The film struggles to come up with a cohesive plot, and a lot of that is due to the fact that it's built around a central mystery that never really develops. We're supposed to wonder about what happened to Granny, and if there were clues to her ultimate fate that would be one thing. It's a foregone conclusion, though, that she was killed by the children, which she kind of was, so we spend an hour-plus waiting for Jamie to figure out what's going on and catch up to where we've already been. We've seen six of these films, Jamie. There are creepy kids and a lot of corn, Jamie. Your granny is dead.

It all eventually resolves when we see that each of the people that get killed in the apartment building become creepy kids themselves, their spirits sucked into the death cult.
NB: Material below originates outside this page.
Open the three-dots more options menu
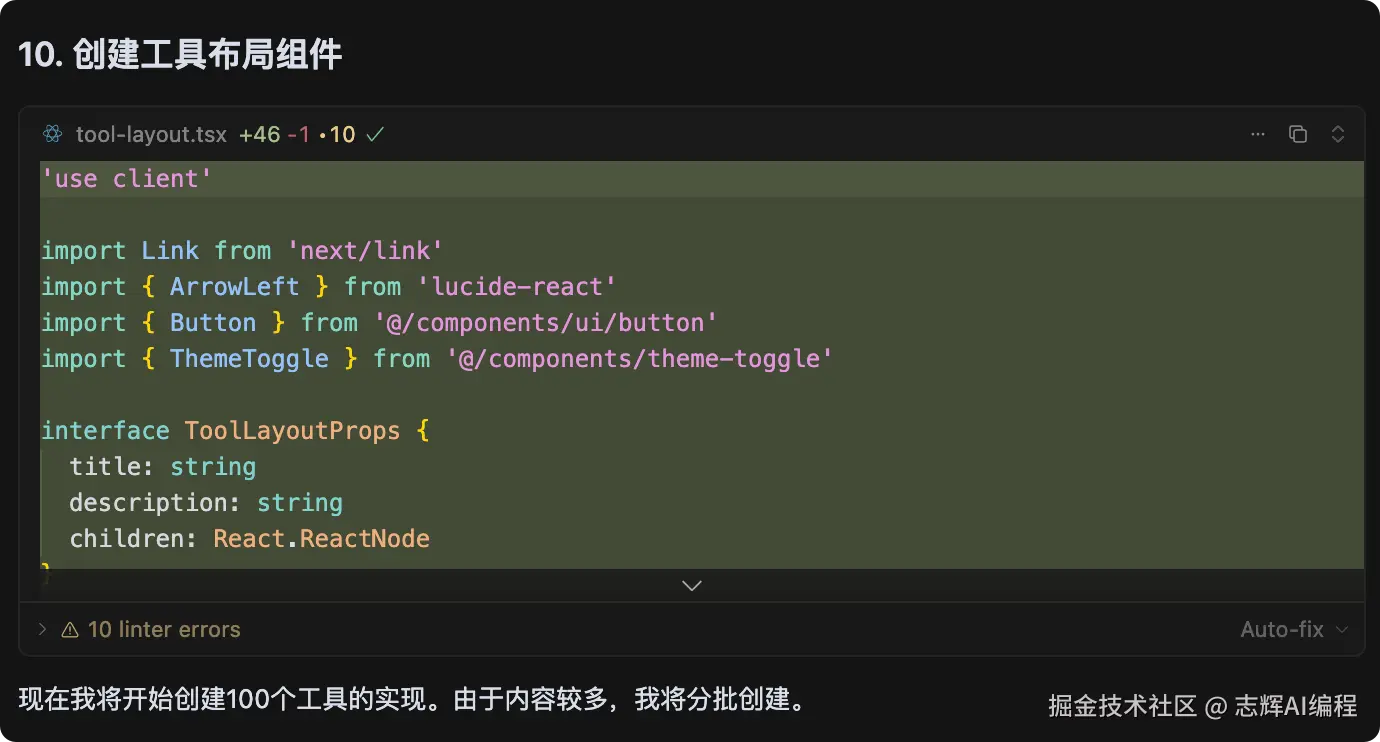The width and height of the screenshot is (1380, 742). [1258, 134]
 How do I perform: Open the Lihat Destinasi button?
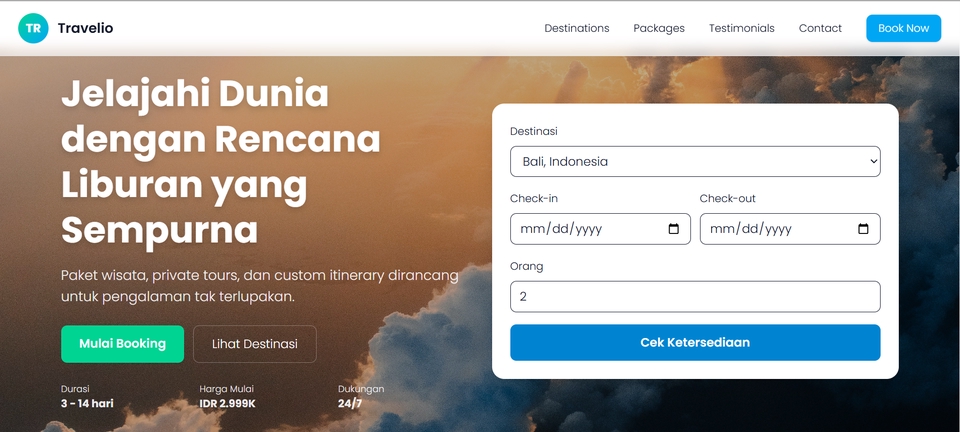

That's a twist that kind of works and would have played better if, one, the deaths were anything more the perfunctory and, two, if the people realized what was going on earlier and tried to find ways to avoid their ultimate fate. In the end, though, it's a twist that doesn't actually have the room to go anywhere, so instead of this kind of development building up the scares it falters instead. The film is in such a rush to get to the ending by the time we get to the big twists that it's already too late to let this revelation (pun intended) breathe.

And, yes, Jamie's granny is one of the two creepy kids that were stalking her through the whole movie (and spoilers for a 20 year old movie but you weren't going to watch it regardless). Again, I like the twist in concept, but it doesn't go anywhere. If dear old grandmama actually had a crisis of conscience and turned against her fellow devil-kids that might have meant something, but all the twist is able to do is say, "oh, so that's the story of this one kid." Big whoop. Dead is dead and it doesn't actually change anything. I wanted more. Frankly, I wanted anything.

In the end, though, all Children of the Corn: Revelation can give us is a load of cheap sets, crappy kills, very little gore, and a ton of bad acting. Whatever good ideas the script has are wasted on this terrible production. At this point these movies aren't even good at being bad, they're just disappointing.